#### How to complete this task
In the entries below, find the line with "The height and width of the screenshot is (433, 980)." and the line with "Go to the Dashboard breadcrumb link". Reproduce those two lines and every line between them exactly, and nothing more.

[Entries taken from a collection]
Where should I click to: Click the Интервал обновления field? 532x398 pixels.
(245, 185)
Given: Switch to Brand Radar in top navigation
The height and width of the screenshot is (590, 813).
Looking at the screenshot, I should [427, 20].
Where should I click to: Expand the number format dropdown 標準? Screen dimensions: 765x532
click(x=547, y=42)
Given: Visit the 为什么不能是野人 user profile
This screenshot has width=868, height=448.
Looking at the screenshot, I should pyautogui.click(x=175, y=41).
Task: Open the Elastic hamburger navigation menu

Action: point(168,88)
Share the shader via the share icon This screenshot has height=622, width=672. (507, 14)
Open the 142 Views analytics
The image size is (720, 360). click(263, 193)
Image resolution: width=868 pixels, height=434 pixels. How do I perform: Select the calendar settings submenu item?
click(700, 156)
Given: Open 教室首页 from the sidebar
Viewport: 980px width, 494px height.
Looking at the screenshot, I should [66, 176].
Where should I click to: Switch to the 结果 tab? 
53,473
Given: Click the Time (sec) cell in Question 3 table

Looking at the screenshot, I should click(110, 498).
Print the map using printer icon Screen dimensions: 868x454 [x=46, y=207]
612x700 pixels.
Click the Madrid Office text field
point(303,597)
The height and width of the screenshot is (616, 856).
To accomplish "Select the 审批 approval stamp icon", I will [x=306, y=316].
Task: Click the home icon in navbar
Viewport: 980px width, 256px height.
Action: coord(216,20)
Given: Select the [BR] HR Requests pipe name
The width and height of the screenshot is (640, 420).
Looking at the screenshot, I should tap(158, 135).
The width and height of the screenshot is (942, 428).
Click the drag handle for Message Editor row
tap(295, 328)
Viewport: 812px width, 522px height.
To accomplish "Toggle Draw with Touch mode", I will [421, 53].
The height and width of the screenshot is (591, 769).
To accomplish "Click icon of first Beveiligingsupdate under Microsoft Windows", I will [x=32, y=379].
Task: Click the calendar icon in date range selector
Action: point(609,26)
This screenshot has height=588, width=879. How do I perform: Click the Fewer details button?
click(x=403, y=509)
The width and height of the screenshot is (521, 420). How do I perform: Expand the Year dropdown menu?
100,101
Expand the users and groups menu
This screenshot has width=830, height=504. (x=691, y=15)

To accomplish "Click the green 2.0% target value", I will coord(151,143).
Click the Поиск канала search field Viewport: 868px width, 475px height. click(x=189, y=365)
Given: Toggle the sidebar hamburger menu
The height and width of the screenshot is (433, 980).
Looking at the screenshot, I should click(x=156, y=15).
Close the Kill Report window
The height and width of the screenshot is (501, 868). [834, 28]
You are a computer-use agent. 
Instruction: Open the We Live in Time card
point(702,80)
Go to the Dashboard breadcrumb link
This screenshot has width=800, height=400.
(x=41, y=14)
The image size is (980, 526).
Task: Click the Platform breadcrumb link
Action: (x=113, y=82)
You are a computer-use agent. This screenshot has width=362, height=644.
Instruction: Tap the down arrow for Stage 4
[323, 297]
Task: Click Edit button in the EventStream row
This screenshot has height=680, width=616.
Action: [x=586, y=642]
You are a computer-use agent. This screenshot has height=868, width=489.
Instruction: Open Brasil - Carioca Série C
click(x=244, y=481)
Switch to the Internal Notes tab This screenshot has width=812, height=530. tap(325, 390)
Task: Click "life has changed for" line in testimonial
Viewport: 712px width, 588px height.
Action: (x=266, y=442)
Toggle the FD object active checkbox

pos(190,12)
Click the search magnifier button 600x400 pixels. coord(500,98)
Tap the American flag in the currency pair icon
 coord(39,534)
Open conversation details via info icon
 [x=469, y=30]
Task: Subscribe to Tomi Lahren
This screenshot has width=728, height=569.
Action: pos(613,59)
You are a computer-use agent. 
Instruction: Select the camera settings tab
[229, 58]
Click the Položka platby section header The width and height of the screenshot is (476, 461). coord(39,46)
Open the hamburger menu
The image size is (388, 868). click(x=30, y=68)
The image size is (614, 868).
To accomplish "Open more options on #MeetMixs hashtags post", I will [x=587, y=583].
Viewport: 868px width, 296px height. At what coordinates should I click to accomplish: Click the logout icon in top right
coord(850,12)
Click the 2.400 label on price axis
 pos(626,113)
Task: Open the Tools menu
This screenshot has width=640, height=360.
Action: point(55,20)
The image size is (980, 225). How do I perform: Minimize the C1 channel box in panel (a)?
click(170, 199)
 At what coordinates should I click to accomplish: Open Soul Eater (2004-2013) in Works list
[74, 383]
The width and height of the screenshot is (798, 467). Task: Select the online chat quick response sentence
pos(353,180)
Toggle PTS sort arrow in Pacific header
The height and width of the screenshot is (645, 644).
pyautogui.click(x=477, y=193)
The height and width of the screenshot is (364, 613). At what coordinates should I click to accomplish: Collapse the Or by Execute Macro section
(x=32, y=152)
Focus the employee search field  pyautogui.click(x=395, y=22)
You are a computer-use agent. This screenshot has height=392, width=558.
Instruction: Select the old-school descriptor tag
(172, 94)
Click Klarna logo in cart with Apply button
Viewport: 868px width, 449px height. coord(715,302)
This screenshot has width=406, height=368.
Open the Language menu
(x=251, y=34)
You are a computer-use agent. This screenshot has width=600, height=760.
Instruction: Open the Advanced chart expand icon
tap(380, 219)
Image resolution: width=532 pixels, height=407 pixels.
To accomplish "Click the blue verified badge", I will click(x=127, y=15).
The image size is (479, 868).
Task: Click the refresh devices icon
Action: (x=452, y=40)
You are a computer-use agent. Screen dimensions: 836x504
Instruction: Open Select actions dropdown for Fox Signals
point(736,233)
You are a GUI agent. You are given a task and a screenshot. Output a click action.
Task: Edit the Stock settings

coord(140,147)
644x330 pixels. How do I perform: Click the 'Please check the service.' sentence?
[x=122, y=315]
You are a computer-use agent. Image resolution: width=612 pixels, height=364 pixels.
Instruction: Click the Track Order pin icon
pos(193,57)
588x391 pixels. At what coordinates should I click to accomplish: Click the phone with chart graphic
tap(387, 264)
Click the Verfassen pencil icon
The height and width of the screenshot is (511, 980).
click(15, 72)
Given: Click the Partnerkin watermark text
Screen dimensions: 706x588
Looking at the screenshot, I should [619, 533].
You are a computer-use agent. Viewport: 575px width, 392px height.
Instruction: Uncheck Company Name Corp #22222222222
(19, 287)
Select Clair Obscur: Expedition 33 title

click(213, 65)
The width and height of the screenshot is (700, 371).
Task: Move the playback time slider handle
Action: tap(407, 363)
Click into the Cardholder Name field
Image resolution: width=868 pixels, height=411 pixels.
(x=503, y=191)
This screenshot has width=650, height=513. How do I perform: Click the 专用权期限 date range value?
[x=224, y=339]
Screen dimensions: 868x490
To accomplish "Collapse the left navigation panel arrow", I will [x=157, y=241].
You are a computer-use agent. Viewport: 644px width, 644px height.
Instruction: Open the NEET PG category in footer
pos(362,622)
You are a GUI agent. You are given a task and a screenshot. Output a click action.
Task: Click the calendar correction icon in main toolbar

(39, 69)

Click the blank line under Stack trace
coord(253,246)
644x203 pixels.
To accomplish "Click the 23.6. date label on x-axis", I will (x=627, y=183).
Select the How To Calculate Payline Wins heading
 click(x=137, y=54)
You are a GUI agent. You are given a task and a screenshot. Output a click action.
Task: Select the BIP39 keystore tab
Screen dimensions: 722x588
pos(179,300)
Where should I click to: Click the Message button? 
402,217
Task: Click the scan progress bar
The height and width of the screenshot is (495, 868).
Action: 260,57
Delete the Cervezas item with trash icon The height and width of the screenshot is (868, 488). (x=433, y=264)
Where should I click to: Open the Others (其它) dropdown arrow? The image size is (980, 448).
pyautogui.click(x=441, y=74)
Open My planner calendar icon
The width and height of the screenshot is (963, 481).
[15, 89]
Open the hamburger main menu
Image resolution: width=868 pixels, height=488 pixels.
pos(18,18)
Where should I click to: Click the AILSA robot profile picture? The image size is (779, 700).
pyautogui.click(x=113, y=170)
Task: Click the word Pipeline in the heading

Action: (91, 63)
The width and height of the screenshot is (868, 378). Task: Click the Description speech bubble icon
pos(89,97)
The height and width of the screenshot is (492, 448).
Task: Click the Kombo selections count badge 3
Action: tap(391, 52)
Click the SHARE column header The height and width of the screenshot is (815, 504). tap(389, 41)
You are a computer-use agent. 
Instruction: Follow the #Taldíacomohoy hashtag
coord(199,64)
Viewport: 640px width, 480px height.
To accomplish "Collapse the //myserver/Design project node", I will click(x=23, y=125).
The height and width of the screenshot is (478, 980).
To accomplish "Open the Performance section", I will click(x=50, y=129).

#### Response to this exercise
The height and width of the screenshot is (433, 980).
Looking at the screenshot, I should click(x=156, y=15).
Close the Kill Report window
The height and width of the screenshot is (501, 868). [834, 28]
You are a computer-use agent. 
Instruction: Open the We Live in Time card
point(702,80)
Go to the Dashboard breadcrumb link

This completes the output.